#### Given information ####

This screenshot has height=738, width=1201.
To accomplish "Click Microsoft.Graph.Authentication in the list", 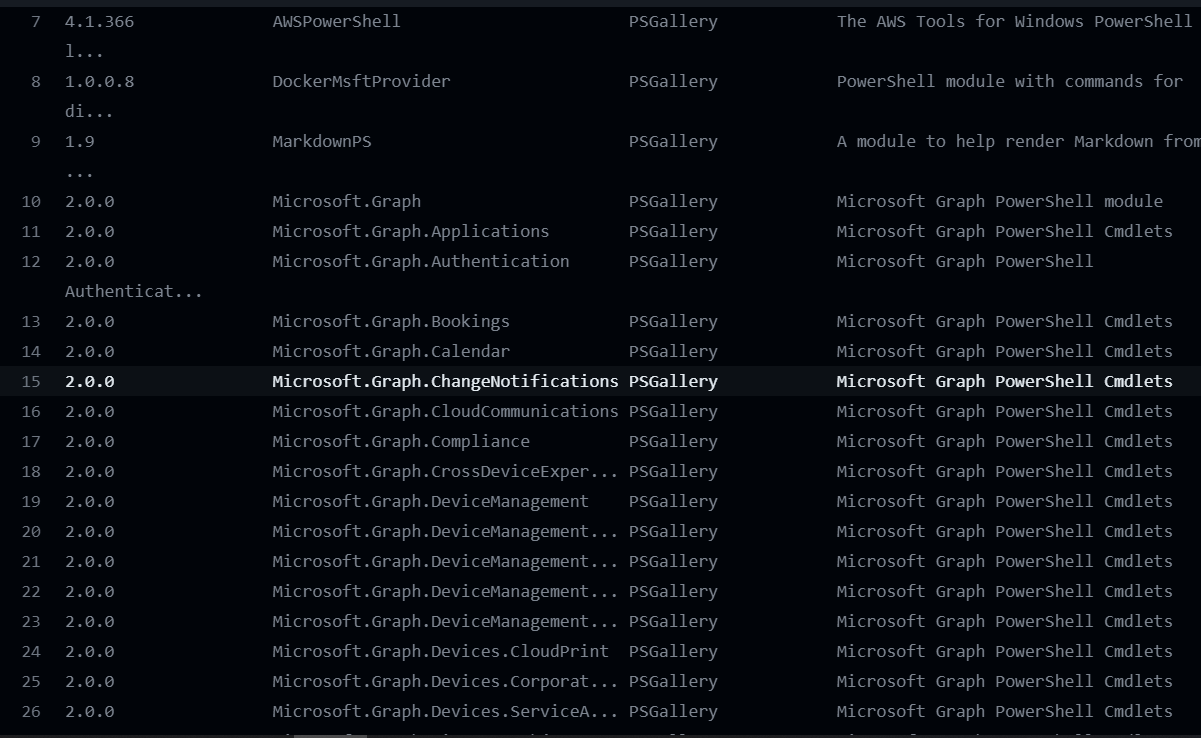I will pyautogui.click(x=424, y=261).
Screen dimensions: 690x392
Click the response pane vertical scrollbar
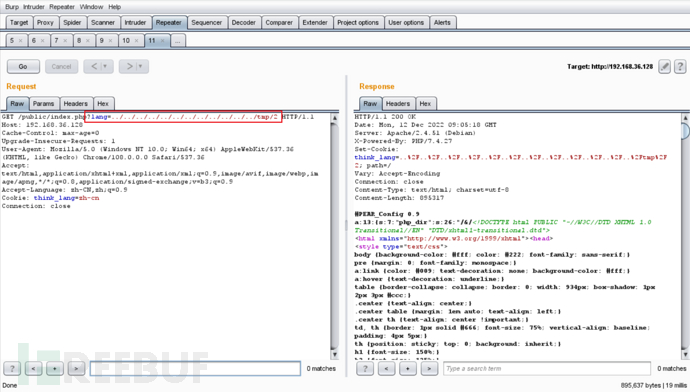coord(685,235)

####
#### Given information ####

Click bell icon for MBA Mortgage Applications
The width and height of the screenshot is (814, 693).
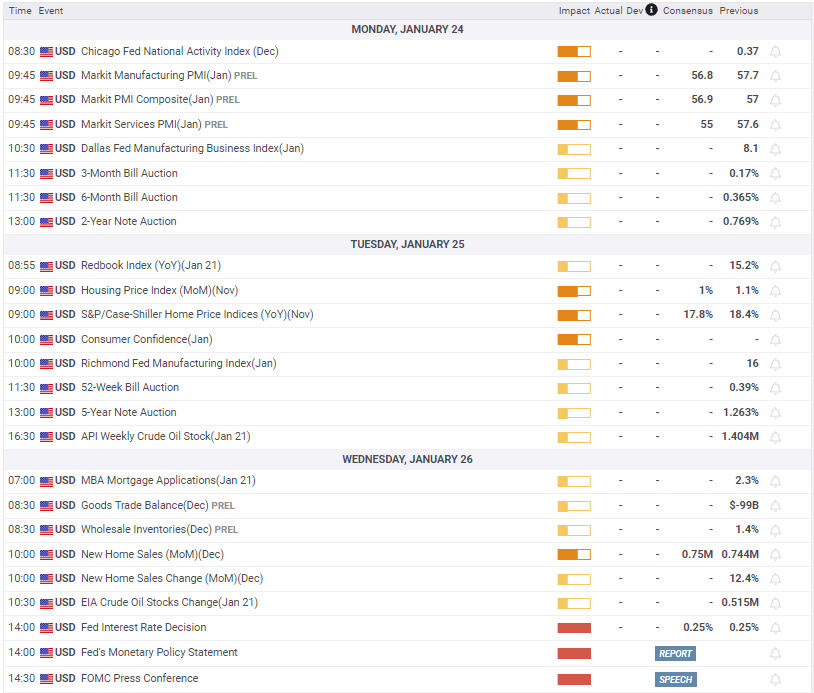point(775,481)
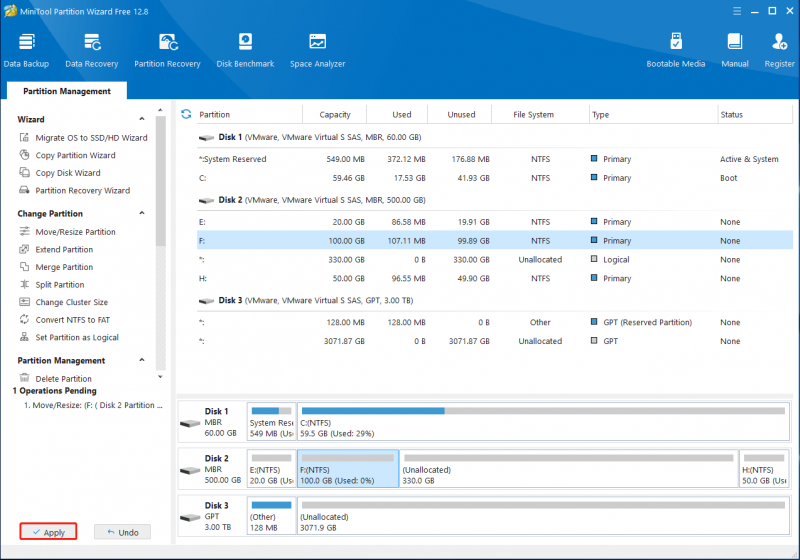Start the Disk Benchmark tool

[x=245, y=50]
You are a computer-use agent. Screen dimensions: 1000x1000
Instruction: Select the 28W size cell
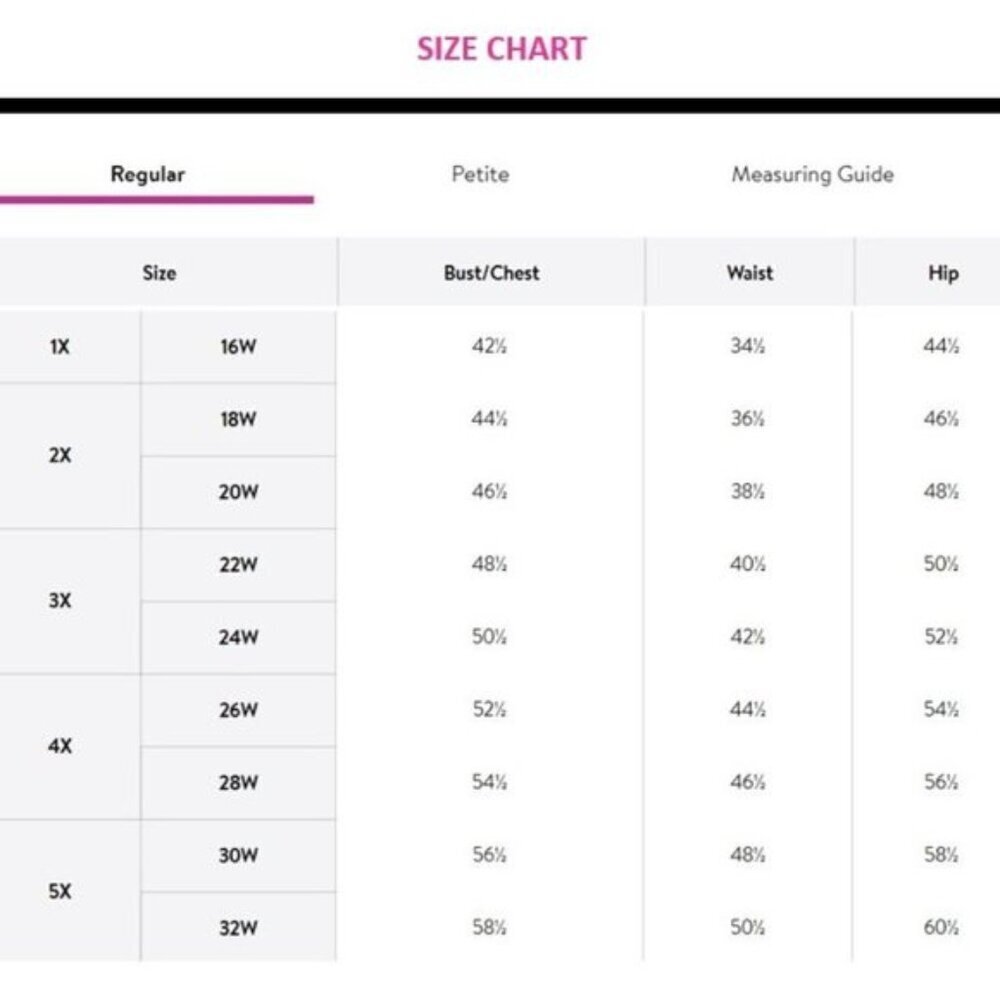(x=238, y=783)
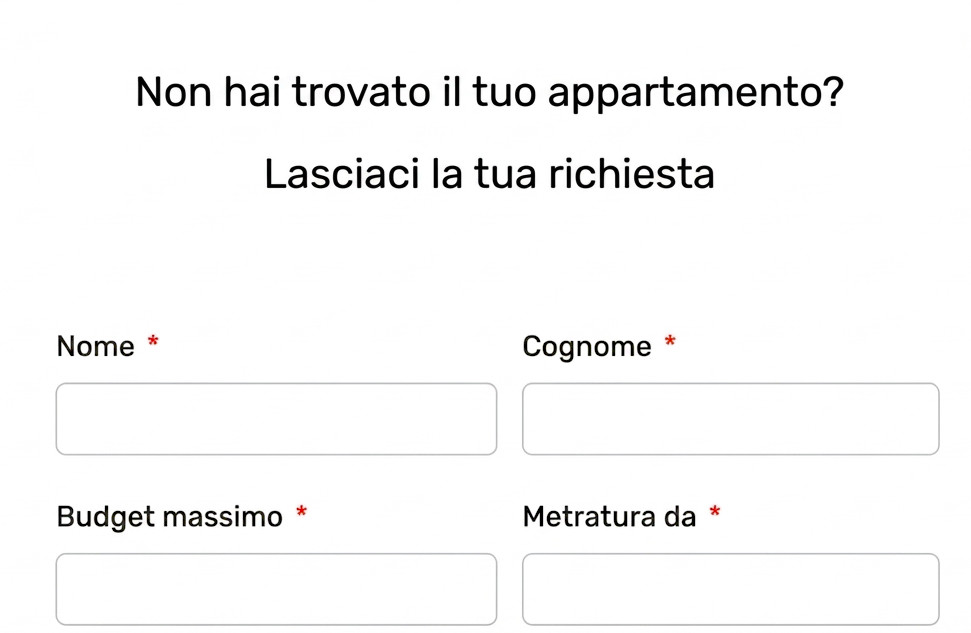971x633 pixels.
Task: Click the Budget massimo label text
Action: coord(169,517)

####

__What you have to do__:
Each line in the records that carries "dimensions" must be copied out.

__Solution for this exercise__:
Screen dimensions: 690x392
You are a computer-use agent. Screen dimensions: 1000x1000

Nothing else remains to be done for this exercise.